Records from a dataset

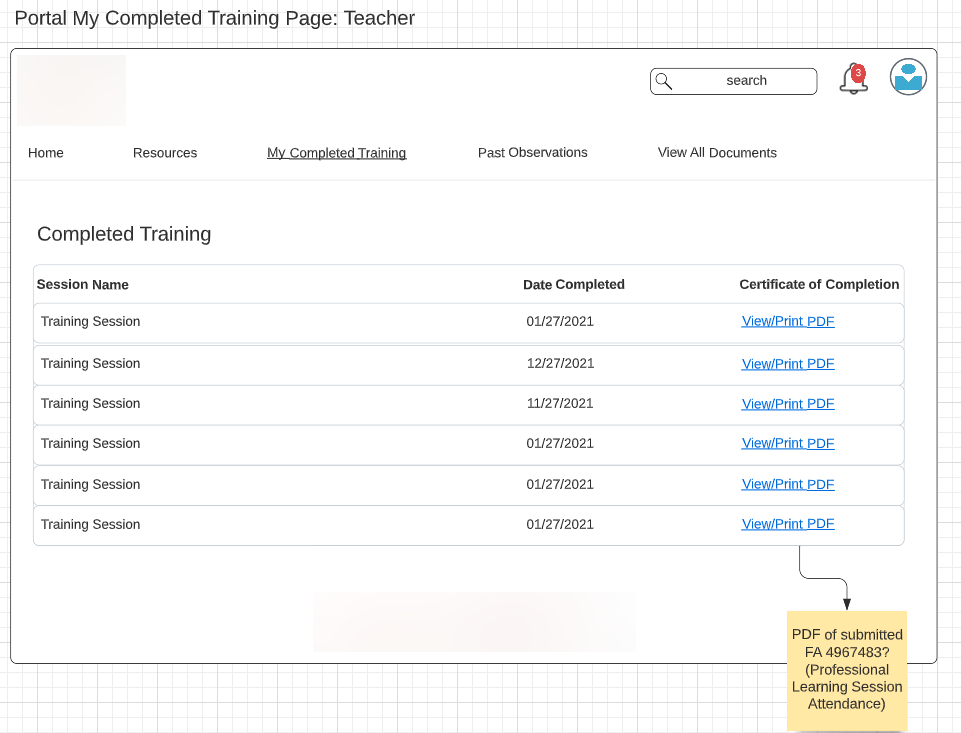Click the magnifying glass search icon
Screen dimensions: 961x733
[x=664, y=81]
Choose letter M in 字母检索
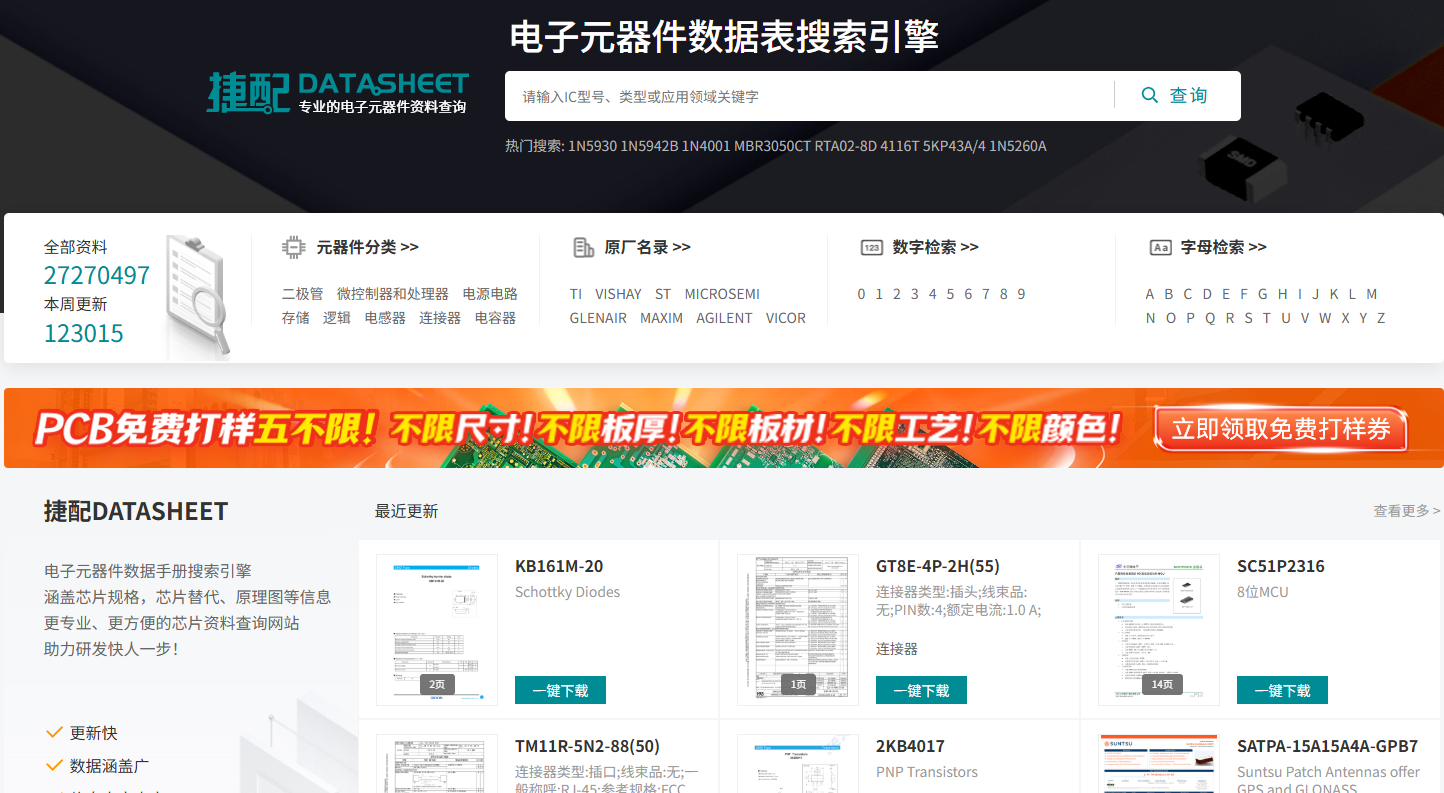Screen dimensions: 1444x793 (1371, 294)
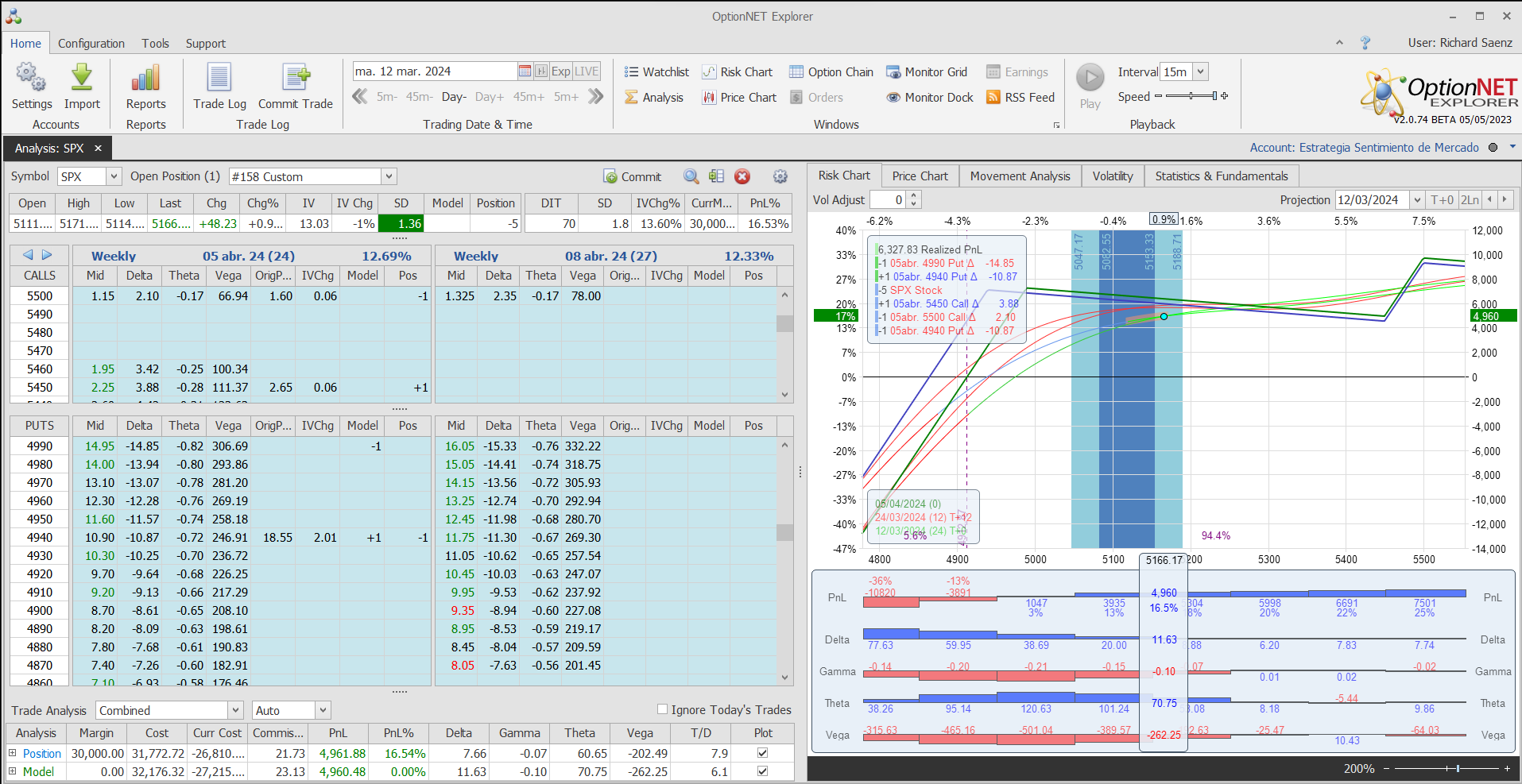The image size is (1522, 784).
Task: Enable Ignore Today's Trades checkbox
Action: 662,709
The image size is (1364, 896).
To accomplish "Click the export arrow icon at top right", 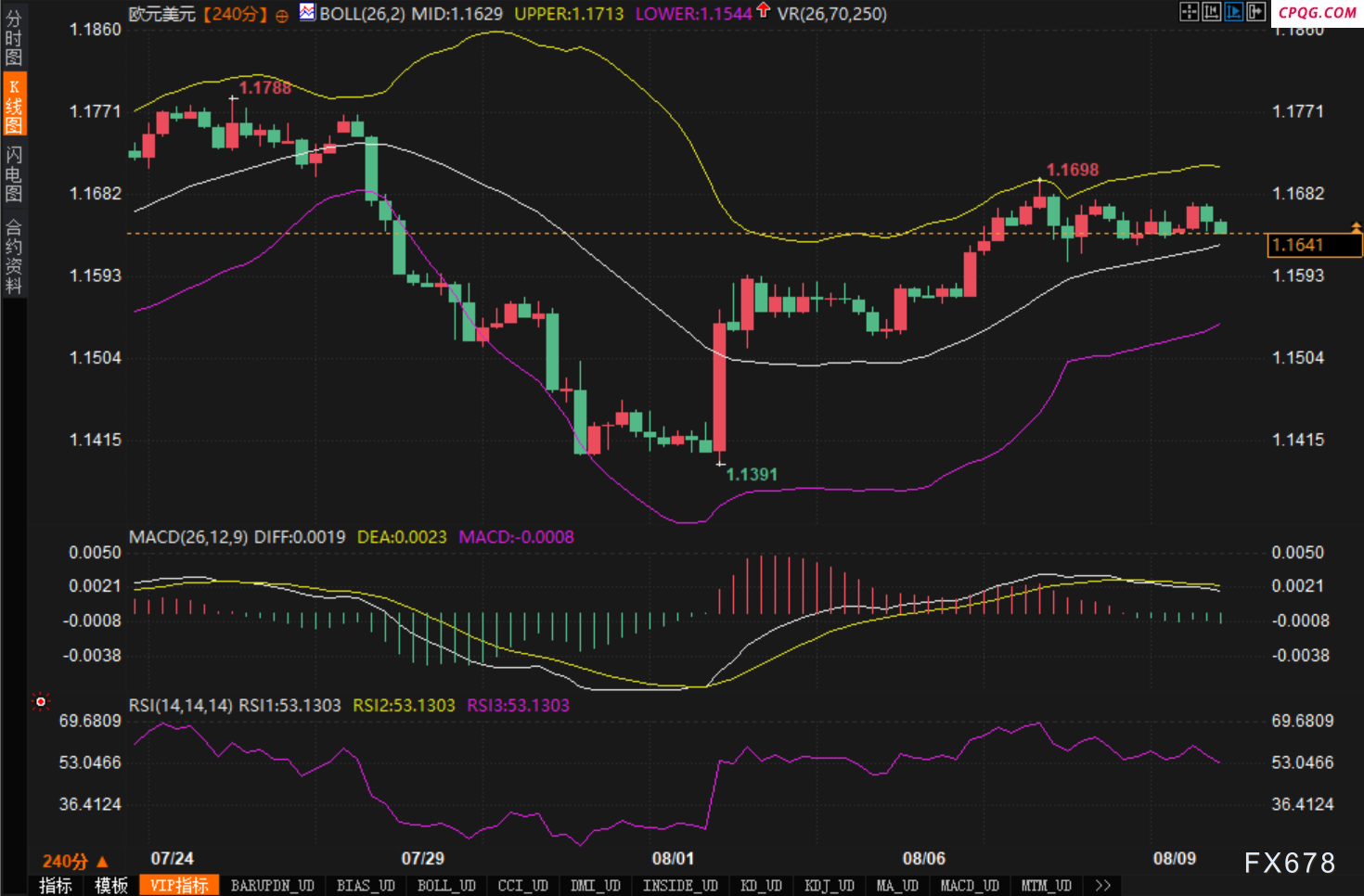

- Action item
Leave out the pictures and copy exactly the lines from the one with "The image size is (1364, 896)." through the last line of the records above.

- Expected answer
The image size is (1364, 896).
To accomplish "Click the export arrow icon at top right", 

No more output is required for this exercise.